Now, four years after Voice of San Diego originally sought documents that would shed light on the students’ complaints and how the district handled them, San Diego Unified officials have provided records showing extensive documentation existed all along and that the district did not provide it, though it was legally required to under the California Public Records Act.
The documents reveal a wide chasm between the story the district stuck to for years, and the truth: Not only did it have documents in its possession, those documents show that although district officials considered Teachworth’s actions criminal in at least one instance and believed he engaged in a pattern of troubling behavior, they responded to most incidents by giving him a warning – or by doing nothing at all.
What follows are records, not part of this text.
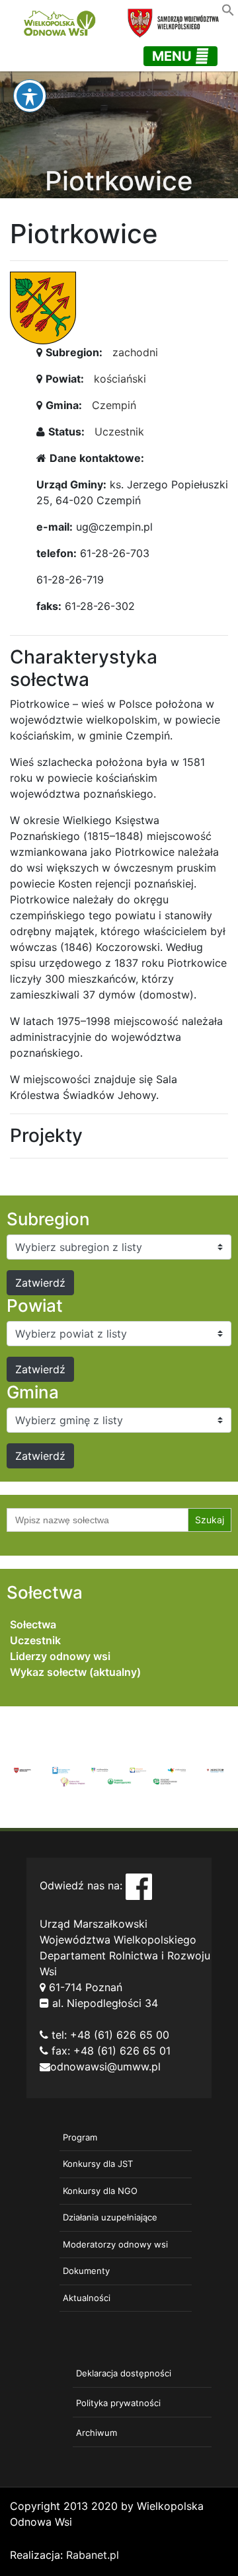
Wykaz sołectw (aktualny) (75, 1672)
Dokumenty (86, 2270)
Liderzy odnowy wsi (60, 1656)
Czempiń (114, 405)
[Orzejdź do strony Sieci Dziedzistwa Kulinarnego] (61, 1769)
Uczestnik (119, 431)
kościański (120, 378)
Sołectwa (33, 1624)
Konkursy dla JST (98, 2163)
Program (80, 2137)
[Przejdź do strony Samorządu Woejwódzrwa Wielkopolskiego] (22, 1769)
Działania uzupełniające (110, 2217)
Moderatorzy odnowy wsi (115, 2244)
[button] (228, 8)
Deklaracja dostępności (123, 2373)
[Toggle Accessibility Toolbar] (30, 96)
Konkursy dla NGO (100, 2190)
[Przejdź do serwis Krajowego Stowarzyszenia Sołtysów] (165, 1780)
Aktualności (86, 2297)
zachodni (135, 352)
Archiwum (96, 2432)
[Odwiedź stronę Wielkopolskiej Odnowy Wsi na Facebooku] (139, 1885)
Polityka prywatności (118, 2403)
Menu (173, 56)
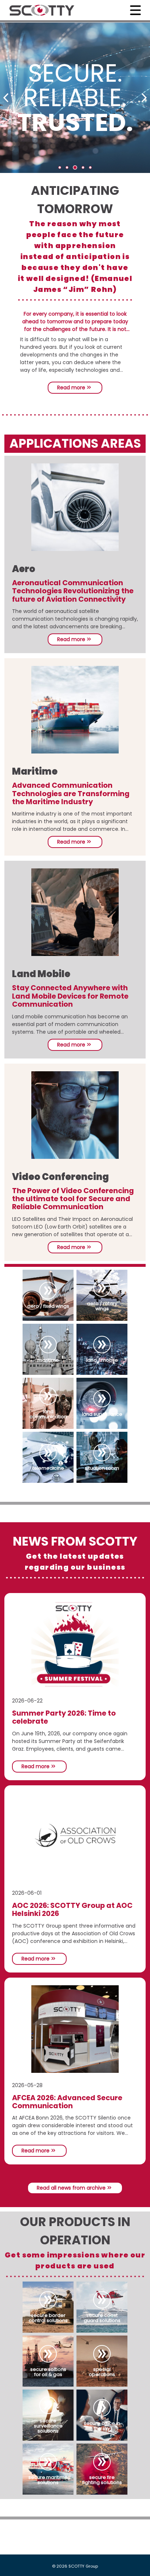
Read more (72, 387)
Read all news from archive (72, 2187)
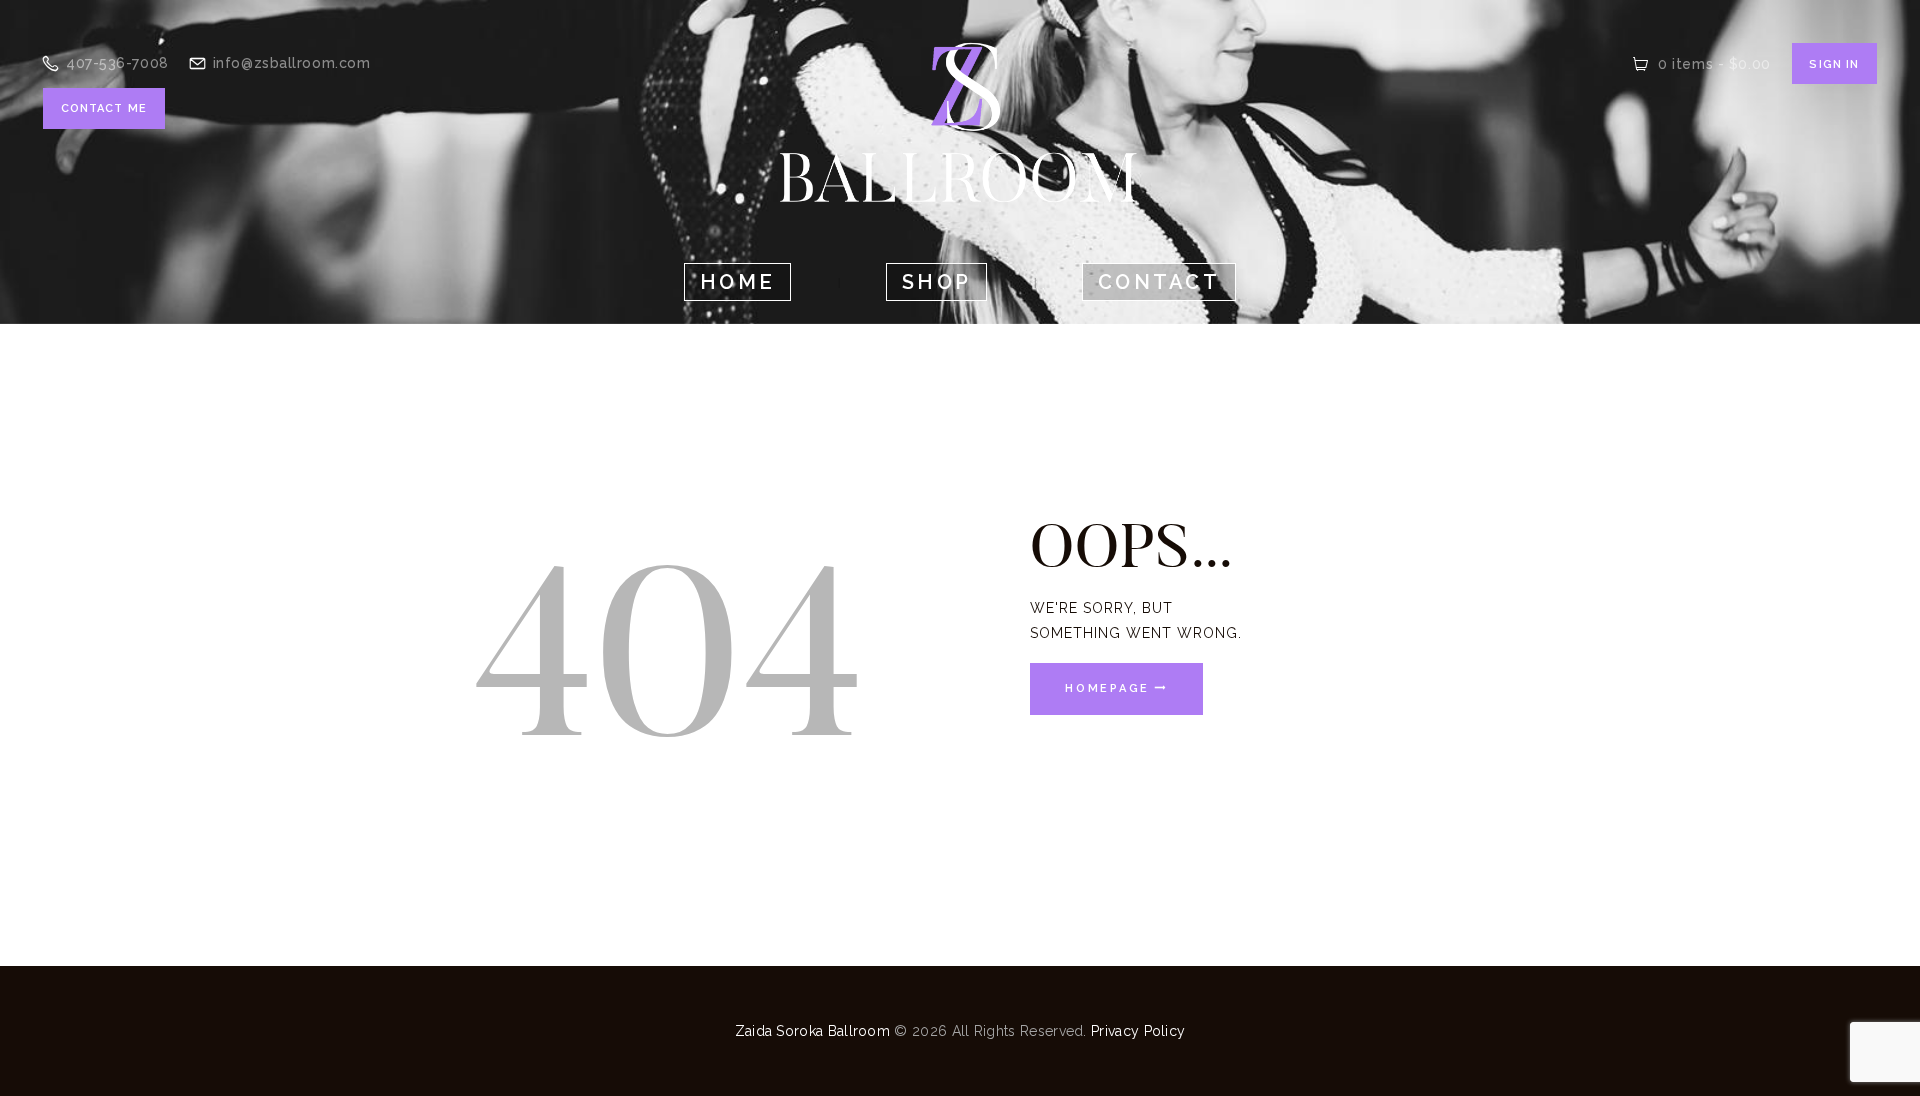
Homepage (1107, 689)
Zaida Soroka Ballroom (812, 1031)
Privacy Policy (1138, 1031)
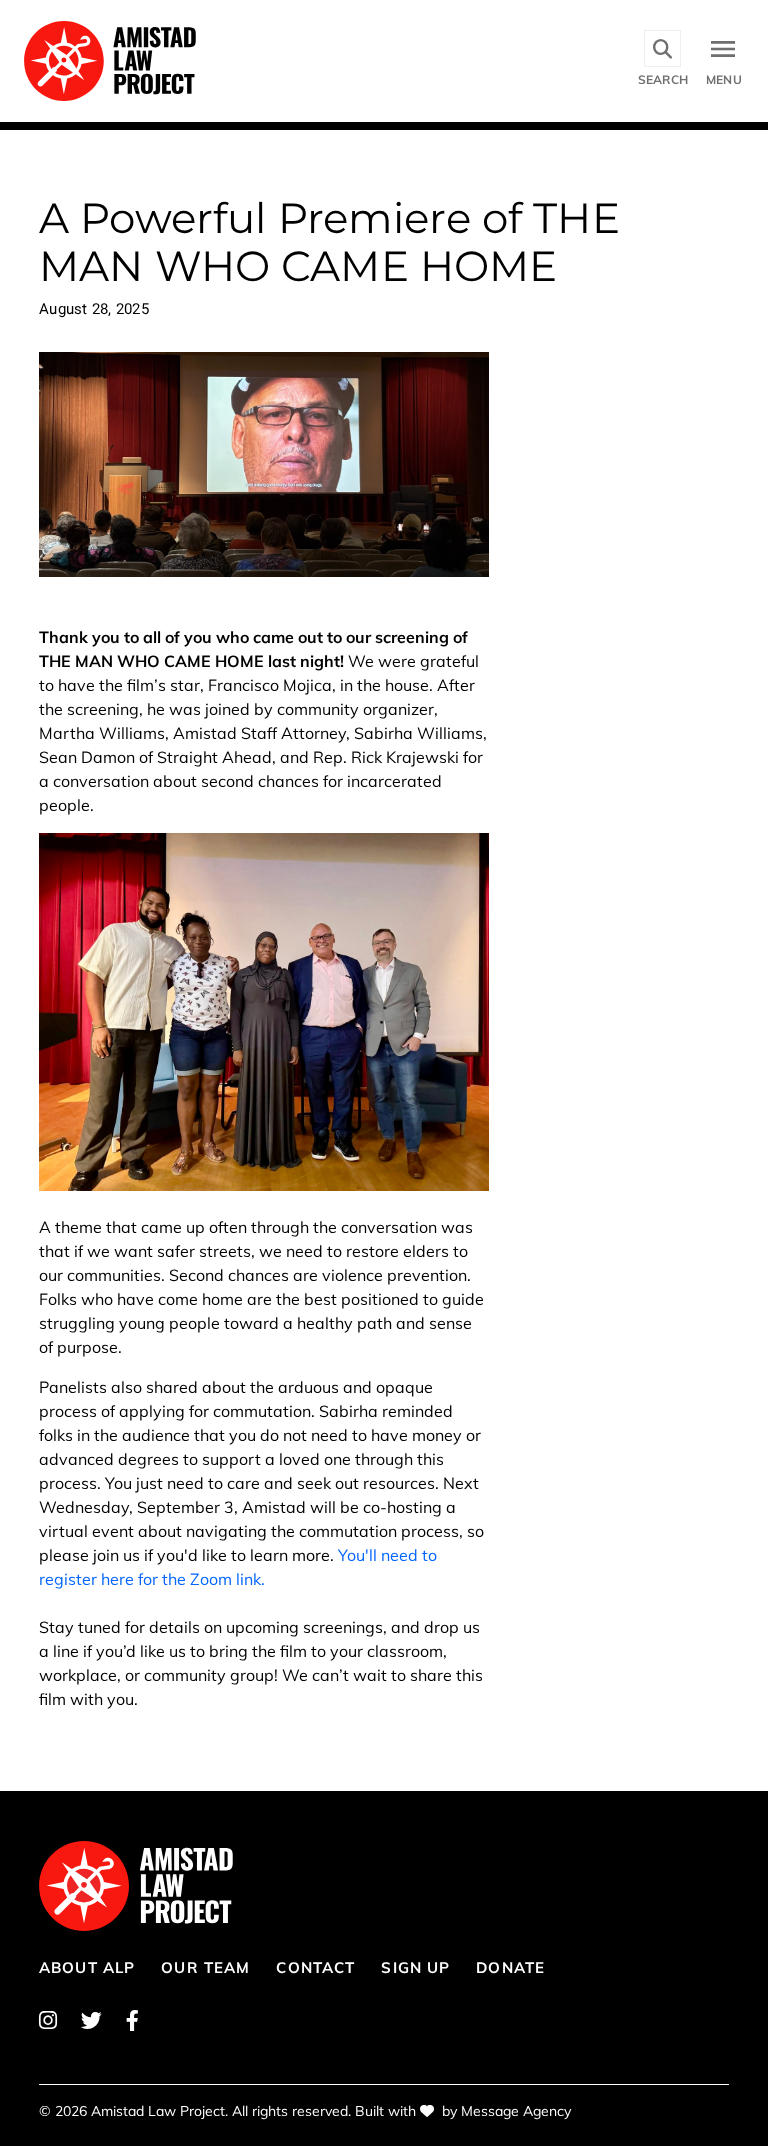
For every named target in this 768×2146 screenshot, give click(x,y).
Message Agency (516, 2111)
In 2003, after substantiating a complaint that Teachworth stuck his hand down a girl’s pants, district officials took no action against him. In the 2012-2013 school year, following several complaints that prompted district officials to call in school police, recommend calling Child Protective Services and to involve district lawyers, officials once again took no action against him.
Teachworth has since retired but is now being investigated by the California Commission on Teacher Credentialing.
San Diego Unified did not report any of the misconduct complaints against Teachworth to the state agency. It wasn’t until Loxie Gant and Maura Kanter, two of his former students, reported sexual harassment complaints directly to the state last year that the agency was able to review the allegations against Teachworth.
It was during the process of responding to that agency’s inquiries, which included a subpoena, that the district claims it discovered documents that it never provided in response to VOSD’s requests.